Crédit photo : Ludovic Marin/AFP (SudOuest.fr)

Ce billet n’a pas pour vocation de s’immiscer dans la politique interne de la France, il ne sera donc pas question ici de la légitimité de la réforme des retraites ou de l’utilisation de l’article 49.3 de la Constitution française. Ce sont leurs conséquences qui seront étudiées, à savoir les manifestations et leurs répressions par les forces de l’ordre en France, qui génèrent de profondes inquiétudes au sein de la communauté internationale, comme en témoignent les rapports d’Amnesty International, mais aussi les déclarations du Rapporteur spécial des Nations Unies sur le droit de réunion pacifique, de membres du Conseil de l’Europe, ou de porte-paroles de la Maison blanche qui tiennent à rappeler à la France le droit de manifester pacifiquement.

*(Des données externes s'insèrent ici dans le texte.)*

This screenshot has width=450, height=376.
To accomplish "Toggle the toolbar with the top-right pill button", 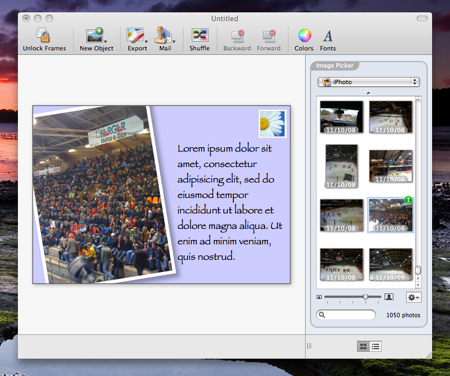I will point(422,18).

Même un État tel que l’Iran, pourtant critiqué sur la façon dont ses forces de sécurité ont réprimé de façon sanglante des manifestations en automne dernier, s’est ému de l’usage excessif de la force et des cas de détentions arbitraires pendant les manifestations contre la réforme des retraites.

En réponse à cette actualité, ce billet propose donc une analyse juridique des principaux droits qui sont mis en danger dans le cadre de la répression des manifestations en France, lus à la lumière de faits spécifiques sélectionnés par une équipe de spécialistes en droit international aux profils variés.

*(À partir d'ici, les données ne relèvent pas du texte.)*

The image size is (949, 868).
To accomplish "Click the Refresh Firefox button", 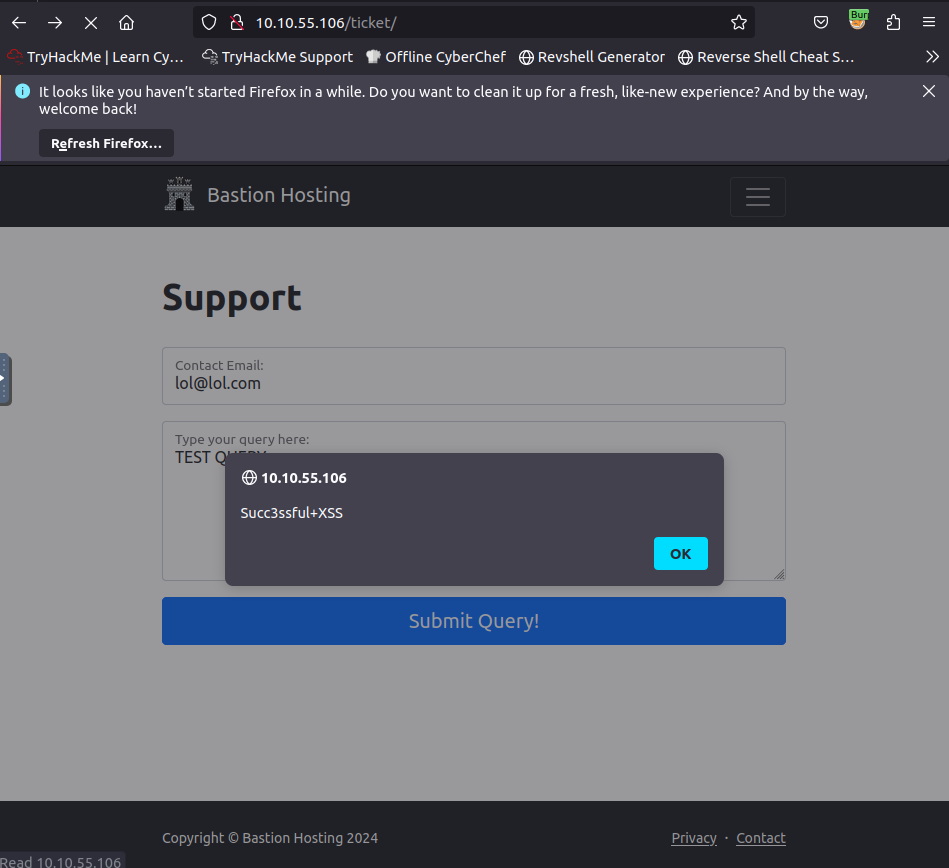I will 106,143.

I- L’usage excessif de la force par la police en France: mise au point sur la qualification juridique

            Dans un premier temps, une clarification s’impose. Les manifestations en France et leurs répressions ne relèvent pas du droit international humanitaire (DIH), aussi connu sous le nom de droit de la guerre. En effet, pour que le DIH s’applique, il faut au préalable déterminer l’existence d’un conflit armé. Il existe deux types de conflits armés : les conflits armés internationaux, opposants deux ou plusieurs États entre eux, et les conflits armés non internationaux (CANI), opposant un ou plusieurs États à un ou plusieurs groupes armés, ou ces groupes armés entre eux. Pour déterminer l’existence d’un CANI, il faut donc déterminer l’existence d’un ou plusieurs groupes armés. Or, les rassemblements de personnes opposées à la réforme des retraites ne répondent pas aux deux conditions posées par l’arrêt Tadić (au para 70) pour être qualifiable de groupe armé non étatique : 1) disposer d’une organisation suffisante ; et 2) participer à des violences intenses. La situation en France correspond donc dans le pire des cas à des troubles et tensions internes, et non à un conflit armé entre un État (la France) et un groupe armé (celles et ceux qui s’opposent à la réforme des retraites). Le commentaire de l’article 1 du Protocole additionnel II aux Conventions de Genève inclut notamment dans la catégorie des troubles et tensions et internes, qui sont donc de nature à exclure l’application du DIH, les « émeutes, telles des manifestations n'ayant pas d'emblée de dessein concerté ».

Par conséquent, le droit de la guerre ne s’applique pas et, par conséquent, il n’est pas possible de parler de crimes de guerre concernant les actions des forces de l’ordre françaises. En effet, un crime de guerre, comme le mentionne le Statut de Rome de la Cour pénale internationale à son article 8, est une violation des « lois et coutumes de la guerre ». Il ne peut donc pas exister de crime de guerre sans application des lois de la guerre, et il ne peut y avoir de lois de la guerre sans conflit armé.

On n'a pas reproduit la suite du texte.